Latter-day Saints may feel both proud and perturbed by the dual articles.
Filled with feature stories, author interviews and book reviews, the magazine — co-owned by Barnes and Noble and with a current circulation of 150,000 — asked several noted authors, including Studs Terkel, Robert Vaughan and Tom Wolfe, to help select "crucial books that have shaped America along its way."
Other books on the list, which must have been written or compiled from the time of the nation's founding through 1978, include both novels and nonfiction titles that the magazine and the consulted authors believe have "had the greatest impact on the history of the country: the ones that led to concrete, definable changes in the way Americans live their lives."
The 20 choices range from Thomas Paine's revolutionary tract "Common Sense" to "The Communist Manifesto" and poet Allen Ginsburg's "Howl." Each of the titles was considered controversial at the time of its publication, but all have provided the grist for new social movements, ranging from Mormonism to feminism to environmentalism.
The Book of Mormon, which Latter-day Saints believe was translated by church founder Joseph Smith from gold plates inscribed by God's prophets in ancient America, "launched the country's biggest homegrown religion," the article says.
"Today, Mormonism has 11 million followers around the world; in the United States alone, its adherents outnumber Episcopalians or Presbyterians. The book provides the theological underpinnings for one of the world's most vibrant religions," the summary says.
Ronald Walker, a professor of history at the Joseph Fielding Smith Institute for LDS History at Brigham Young University, said the magazine's inclusion of the Book of Mormon is fitting on one hand and surprising on the other. "If the criteria is how a book has moved people and shaped culture and created a social result, absolutely you would include" it.
He said The Book of Mormon not only undergirded establishment of a new faith tradition but spawned the organization of at least 150 settlements in Utah, helped shape the Mountain West and served as the impetus behind much of the 19th-century LDS migration west.
Beyond its political impact, he said the personal life changes among members of the LDS Church wrought by the book's teachings are incalculable. "As a mover of people, let's put it right up there."
Walker said he was pleasantly surprised by the book's inclusion on the list because "we live in such a tremendously anti-religious and anti-institutional age. It's just the milieu where religion is set aside and despised and ignored, so this is quite interesting." The choice shows that "religion has a deep purpose, and it's hard to find that in literature today, whether popular, journalistic or scholarly."
With more than 100 million copies published in dozens of languages, the Book of Mormon has long been the subject not only of religious devotion, but of derision and attack by scores of authors and organizations seeking to debunk both its content and its origin. Latter-day Saints believe it is a literal history of a people who migrated from Jerusalem to the Americas some 600 years before Christ and built a flourishing civilization that was eventually destroyed by civil war.

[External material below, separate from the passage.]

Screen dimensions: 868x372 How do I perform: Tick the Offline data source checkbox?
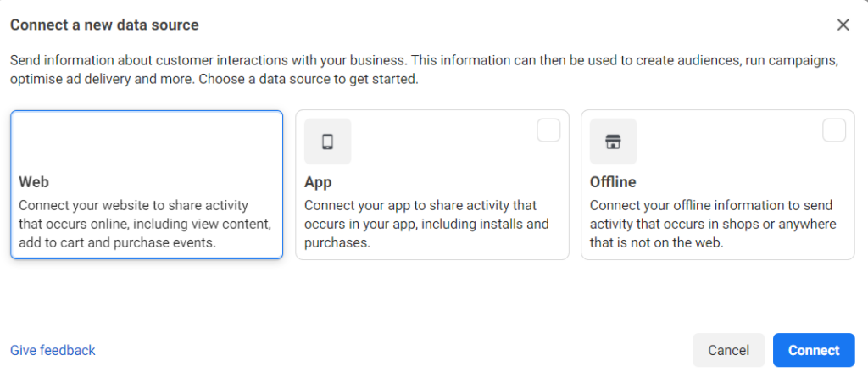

Believers laud Joseph Smith as God's prophet, who translated the book under divine guidance to restore truths of Christ's original gospel that had been lost from the Bible. Antagonists see Joseph Smith as a charlatan, whose religious genius spawned the stories of people and places contained in its pages.

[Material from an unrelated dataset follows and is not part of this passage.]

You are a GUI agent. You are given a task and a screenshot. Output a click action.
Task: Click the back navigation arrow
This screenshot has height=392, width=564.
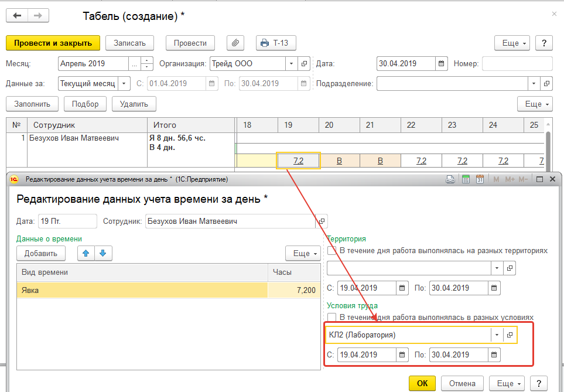pyautogui.click(x=17, y=16)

Krakauer's "Under the Banner of Heaven" might be seen as supportive of the latter point of view.
In the magazine, reviewer Paul Evans praises the new publication, arguing that Krakauer makes the case that "the church's phenomenal success is an example of holy conquest, an American jihad as brutal as any fundamentalist Islamic parallel."
He concludes, "It's a dangerous maneuver to damn a religion because some of its practitioners are psychotic, and (author Jon) Krakauer, an avowed agnostic, comes close to doing so. And yet his study of faith and violence in Mormonism (chronicling the Lafferty brothers' infamous murders) . . . is not only provocative, but also convincing."

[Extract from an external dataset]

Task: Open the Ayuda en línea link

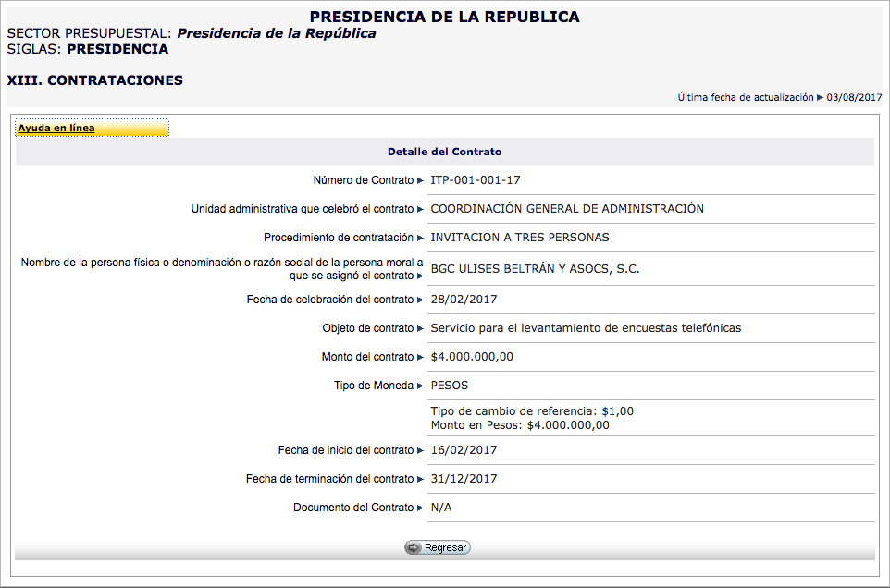Action: click(56, 129)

For his part, during his lifetime, Joseph Smith called the Book of Mormon "the most correct of any book" ever written, and predicted that it would eventually "fill the whole Earth."
Walker said were he alive to see it, Joseph Smith's reaction to being included on the list might include "a little 'I told you so,' maybe a little smugness and a 'you should have taken me a little more seriously.' I doubt that he would be surprised.
"I think he would say that this is the playing out of an original blueprint, an original religious vision."